How do I correctly index Spanish language documents using Solr?
More specifically, I have tried two different "character folding" techniques to index non-ASCII characters, and neither one seem to work 100% of the time. Both techniques allow me to find some accented character but not others.

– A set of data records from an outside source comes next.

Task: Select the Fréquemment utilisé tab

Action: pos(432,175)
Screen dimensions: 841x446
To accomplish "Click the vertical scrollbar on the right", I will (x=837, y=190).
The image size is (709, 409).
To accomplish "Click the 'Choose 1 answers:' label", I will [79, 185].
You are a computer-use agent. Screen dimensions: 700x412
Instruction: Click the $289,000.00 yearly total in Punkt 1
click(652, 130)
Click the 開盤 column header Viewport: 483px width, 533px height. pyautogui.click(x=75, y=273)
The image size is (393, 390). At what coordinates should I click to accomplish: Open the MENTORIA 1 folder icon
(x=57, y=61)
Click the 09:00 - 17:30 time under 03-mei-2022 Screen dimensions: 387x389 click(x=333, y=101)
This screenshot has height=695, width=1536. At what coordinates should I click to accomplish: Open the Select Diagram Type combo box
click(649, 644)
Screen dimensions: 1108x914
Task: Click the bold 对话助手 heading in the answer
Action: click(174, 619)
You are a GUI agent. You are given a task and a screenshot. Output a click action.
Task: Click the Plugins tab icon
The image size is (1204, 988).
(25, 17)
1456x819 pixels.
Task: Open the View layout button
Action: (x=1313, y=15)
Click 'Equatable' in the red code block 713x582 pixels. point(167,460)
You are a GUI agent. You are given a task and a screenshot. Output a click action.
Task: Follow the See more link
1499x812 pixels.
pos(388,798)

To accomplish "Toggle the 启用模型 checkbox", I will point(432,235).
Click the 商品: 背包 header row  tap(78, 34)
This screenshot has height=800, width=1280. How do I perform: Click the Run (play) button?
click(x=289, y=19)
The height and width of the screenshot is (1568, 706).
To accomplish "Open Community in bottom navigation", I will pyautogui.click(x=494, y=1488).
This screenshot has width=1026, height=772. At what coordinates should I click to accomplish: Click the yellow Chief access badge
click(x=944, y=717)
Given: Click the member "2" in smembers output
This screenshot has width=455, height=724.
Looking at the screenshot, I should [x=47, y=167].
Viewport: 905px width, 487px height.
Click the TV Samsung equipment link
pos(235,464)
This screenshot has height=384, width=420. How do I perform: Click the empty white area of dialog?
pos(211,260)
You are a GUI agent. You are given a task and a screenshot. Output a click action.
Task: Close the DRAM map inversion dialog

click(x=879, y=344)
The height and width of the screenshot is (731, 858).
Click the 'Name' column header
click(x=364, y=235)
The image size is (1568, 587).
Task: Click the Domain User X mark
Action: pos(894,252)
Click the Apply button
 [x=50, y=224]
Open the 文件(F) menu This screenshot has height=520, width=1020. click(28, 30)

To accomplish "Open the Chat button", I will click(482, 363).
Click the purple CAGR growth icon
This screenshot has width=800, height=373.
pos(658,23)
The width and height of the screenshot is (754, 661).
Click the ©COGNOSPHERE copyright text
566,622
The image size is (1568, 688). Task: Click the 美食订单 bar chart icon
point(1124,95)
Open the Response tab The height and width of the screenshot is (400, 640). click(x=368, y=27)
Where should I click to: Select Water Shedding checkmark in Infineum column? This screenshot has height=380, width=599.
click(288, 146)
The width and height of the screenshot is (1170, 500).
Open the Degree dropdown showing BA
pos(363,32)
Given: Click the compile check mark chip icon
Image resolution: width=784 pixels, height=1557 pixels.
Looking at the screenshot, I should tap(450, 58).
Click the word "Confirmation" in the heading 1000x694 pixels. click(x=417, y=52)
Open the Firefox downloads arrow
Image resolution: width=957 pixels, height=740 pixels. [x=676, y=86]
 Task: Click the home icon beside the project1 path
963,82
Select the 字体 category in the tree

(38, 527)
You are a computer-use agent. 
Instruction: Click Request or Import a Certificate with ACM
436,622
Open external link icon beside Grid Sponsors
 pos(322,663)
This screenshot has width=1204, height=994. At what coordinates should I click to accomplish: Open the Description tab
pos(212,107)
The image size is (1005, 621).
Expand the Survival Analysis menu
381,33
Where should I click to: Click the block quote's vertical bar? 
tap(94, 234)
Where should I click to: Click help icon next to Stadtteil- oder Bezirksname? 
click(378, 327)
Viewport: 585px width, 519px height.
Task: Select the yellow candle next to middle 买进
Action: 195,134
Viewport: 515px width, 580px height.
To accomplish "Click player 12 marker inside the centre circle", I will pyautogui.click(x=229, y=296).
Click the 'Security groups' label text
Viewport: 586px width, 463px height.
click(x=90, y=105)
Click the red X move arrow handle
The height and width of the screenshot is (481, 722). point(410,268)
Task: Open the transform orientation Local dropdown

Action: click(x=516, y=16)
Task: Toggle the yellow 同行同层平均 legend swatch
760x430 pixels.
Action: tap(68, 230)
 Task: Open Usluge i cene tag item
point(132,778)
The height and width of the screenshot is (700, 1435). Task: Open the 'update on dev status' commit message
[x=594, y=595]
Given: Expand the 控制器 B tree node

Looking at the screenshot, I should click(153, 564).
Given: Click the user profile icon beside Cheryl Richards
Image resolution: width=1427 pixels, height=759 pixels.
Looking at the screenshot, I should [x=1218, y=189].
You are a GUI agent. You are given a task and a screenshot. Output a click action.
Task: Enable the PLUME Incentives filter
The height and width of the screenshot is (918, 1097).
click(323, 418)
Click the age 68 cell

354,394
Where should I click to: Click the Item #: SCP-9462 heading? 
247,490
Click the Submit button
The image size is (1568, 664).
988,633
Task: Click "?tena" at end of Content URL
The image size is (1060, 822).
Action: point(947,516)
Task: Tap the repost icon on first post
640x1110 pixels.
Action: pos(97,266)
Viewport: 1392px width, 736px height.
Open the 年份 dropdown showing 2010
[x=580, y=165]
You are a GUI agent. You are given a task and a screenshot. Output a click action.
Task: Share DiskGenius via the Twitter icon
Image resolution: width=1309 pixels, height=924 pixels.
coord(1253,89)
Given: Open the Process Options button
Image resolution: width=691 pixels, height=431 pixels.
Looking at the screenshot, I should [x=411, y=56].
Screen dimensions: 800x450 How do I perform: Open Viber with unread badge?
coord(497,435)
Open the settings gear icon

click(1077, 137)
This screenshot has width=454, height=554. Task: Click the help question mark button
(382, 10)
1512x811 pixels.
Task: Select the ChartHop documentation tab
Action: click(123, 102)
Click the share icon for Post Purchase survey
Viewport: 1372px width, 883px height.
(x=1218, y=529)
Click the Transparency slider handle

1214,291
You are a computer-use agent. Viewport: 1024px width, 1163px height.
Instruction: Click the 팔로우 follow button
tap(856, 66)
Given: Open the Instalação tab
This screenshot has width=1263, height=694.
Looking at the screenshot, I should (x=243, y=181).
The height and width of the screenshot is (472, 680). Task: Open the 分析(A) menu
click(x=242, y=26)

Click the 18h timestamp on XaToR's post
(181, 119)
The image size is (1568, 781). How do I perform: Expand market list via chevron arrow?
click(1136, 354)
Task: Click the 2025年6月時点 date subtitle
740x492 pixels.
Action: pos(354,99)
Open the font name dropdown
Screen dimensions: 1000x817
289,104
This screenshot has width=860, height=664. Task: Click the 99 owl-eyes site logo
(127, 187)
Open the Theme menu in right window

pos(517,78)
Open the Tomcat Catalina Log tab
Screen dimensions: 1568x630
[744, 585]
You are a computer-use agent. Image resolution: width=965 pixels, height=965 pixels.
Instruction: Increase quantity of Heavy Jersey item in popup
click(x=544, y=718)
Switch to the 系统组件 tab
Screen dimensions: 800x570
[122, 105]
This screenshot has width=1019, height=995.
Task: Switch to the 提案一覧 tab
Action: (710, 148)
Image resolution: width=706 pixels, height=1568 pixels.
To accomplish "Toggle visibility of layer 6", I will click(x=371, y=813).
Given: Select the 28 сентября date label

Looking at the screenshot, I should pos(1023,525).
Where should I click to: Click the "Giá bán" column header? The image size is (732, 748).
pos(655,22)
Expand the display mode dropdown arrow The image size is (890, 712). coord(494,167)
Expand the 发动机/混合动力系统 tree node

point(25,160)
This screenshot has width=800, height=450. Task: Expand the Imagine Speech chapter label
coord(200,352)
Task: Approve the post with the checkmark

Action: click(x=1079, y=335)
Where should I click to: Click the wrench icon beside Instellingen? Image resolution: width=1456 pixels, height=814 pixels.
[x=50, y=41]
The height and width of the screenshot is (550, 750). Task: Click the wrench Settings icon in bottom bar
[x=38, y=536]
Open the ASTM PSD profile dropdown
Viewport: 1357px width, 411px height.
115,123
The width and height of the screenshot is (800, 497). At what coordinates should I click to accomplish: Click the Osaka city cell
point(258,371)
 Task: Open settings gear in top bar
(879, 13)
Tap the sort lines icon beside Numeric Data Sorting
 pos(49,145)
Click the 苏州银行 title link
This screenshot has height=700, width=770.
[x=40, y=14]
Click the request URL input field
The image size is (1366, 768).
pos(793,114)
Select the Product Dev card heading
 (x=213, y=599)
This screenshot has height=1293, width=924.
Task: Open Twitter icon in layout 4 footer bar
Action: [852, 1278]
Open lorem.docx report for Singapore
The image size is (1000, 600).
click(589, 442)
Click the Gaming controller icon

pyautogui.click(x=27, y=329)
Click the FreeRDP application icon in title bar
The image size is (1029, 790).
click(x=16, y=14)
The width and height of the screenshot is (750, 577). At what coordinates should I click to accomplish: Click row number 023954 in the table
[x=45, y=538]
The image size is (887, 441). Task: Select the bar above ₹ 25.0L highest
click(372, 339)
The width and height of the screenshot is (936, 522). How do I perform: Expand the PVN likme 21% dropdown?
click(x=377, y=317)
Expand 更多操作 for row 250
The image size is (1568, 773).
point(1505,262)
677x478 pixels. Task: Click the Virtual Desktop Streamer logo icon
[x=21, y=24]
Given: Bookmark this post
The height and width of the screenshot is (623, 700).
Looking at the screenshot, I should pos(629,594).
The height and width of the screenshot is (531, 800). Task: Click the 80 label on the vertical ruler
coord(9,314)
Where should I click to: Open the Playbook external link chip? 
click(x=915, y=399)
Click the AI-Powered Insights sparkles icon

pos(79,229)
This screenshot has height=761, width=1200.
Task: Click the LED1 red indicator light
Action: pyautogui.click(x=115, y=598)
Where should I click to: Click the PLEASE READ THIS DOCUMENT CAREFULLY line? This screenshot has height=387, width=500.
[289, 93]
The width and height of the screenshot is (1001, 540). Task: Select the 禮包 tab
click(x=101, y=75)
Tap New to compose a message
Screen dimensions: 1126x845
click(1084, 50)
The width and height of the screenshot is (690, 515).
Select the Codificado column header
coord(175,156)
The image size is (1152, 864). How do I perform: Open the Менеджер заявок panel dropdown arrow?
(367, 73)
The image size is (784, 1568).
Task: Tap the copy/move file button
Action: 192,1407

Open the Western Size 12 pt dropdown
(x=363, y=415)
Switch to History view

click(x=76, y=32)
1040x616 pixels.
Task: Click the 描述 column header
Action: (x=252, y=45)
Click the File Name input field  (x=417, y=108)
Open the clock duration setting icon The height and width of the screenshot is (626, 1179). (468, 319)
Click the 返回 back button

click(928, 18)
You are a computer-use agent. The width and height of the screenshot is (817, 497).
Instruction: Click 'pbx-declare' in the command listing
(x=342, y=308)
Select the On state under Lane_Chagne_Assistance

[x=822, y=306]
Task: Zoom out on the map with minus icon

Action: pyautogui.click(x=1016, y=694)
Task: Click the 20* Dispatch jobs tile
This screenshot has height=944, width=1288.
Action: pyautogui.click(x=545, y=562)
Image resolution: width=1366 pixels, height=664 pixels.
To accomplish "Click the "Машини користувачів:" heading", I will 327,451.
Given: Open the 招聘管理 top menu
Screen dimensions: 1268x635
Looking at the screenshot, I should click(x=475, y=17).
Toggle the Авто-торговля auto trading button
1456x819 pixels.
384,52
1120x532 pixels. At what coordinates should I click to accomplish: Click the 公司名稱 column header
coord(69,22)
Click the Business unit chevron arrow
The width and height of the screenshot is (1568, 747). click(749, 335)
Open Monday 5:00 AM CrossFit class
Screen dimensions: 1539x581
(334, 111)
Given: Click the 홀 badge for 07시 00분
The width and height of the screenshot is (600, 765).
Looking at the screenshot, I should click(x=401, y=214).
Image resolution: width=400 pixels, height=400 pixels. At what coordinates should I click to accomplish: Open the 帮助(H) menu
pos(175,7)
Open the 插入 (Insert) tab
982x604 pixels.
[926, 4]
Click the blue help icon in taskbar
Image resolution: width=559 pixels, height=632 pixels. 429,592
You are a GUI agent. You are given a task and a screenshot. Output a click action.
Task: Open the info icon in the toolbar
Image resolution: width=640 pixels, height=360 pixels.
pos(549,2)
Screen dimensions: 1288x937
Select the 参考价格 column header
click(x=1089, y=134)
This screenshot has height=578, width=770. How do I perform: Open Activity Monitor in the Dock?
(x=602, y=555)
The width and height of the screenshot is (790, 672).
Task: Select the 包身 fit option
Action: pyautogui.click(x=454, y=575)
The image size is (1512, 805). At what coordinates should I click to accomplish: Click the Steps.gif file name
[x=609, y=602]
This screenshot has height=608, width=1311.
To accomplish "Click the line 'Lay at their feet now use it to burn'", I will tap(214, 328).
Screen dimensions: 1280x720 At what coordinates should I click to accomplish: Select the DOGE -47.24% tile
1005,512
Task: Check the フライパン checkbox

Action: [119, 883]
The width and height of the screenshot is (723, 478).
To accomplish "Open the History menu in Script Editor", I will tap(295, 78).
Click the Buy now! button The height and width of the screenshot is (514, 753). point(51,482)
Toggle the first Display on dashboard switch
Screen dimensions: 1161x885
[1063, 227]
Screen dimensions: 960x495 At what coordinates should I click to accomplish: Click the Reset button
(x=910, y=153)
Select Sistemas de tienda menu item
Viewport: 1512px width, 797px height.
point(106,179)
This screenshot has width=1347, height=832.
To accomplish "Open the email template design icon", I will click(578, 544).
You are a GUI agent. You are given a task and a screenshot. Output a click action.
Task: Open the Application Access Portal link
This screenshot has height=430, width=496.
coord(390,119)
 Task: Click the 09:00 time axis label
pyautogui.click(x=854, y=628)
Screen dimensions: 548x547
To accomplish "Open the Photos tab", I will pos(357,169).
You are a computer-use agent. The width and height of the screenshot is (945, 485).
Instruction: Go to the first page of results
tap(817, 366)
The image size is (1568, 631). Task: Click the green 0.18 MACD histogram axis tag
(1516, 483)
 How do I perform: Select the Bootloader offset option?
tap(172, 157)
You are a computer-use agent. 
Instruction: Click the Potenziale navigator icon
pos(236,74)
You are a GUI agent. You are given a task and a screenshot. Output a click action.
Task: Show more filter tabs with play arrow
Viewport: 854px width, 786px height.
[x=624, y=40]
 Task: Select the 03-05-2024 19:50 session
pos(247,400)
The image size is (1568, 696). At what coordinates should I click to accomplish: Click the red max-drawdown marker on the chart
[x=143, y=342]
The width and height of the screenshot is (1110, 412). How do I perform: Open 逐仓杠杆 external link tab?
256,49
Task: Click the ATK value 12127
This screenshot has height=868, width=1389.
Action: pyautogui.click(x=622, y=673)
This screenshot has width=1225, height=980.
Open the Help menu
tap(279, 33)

For example, I use the ASCIIFoldingFilterFactory like this:
<fieldType name="text_general" class="solr.TextField" positionIncrementGap="100" multiValued="true">
<analyzer type="index">
<tokenizer class="solr.StandardTokenizerFactory"/>
<filter class="solr.ASCIIFoldingFilterFactory"/>
<filter class="solr.StopFilterFactory" words="stopwordsspanish.txt" ignoreCase="true"/>
<filter class="solr.LowerCaseFilterFactory"/>
</analyzer>
<analyzer type="query">
<tokenizer class="solr.StandardTokenizerFactory"/>
<filter class="solr.ASCIIFoldingFilterFactory"/>
<filter class="solr.StopFilterFactory" words="stopwordsspanish.txt" ignoreCase="true"/>
<filter class="solr.SynonymFilterFactory" expand="true" ignoreCase="true" synonyms="synonyms.txt"/>
<filter class="solr.LowerCaseFilterFactory"/>
</analyzer>
</fieldType>
Or I use the MappingCharFilterFactory like this:
<fieldType name="text_general" class="solr.TextField" positionIncrementGap="100" multiValued="true">
<analyzer type="index">
<charFilter class="solr.MappingCharFilterFactory" mapping="mapping-FoldToASCII.txt"/>
<tokenizer class="solr.StandardTokenizerFactory"/>
<filter class="solr.StopFilterFactory" words="stopwordsspanish.txt" ignoreCase="true"/>
<filter class="solr.LowerCaseFilterFactory"/>
</analyzer>
<analyzer type="query">
<charFilter class="solr.MappingCharFilterFactory" mapping="mapping-FoldToASCII.txt"/>
<tokenizer class="solr.StandardTokenizerFactory"/>
<filter class="solr.StopFilterFactory" words="stopwordsspanish.txt" ignoreCase="true"/>
<filter class="solr.SynonymFilterFactory" expand="true" ignoreCase="true" synonyms="synonyms.txt"/>
<filter class="solr.LowerCaseFilterFactory"/>
</analyzer>
</fieldType>
In both cases I can search for and find some words with non-ASCII characters and some not. For examnple, I can find documents with the word "presentará" but not necessarily all of them. I know my corpus includes the word "señor" but I can never find it.
What might I be doing wrong?
--
Eric Morgan
|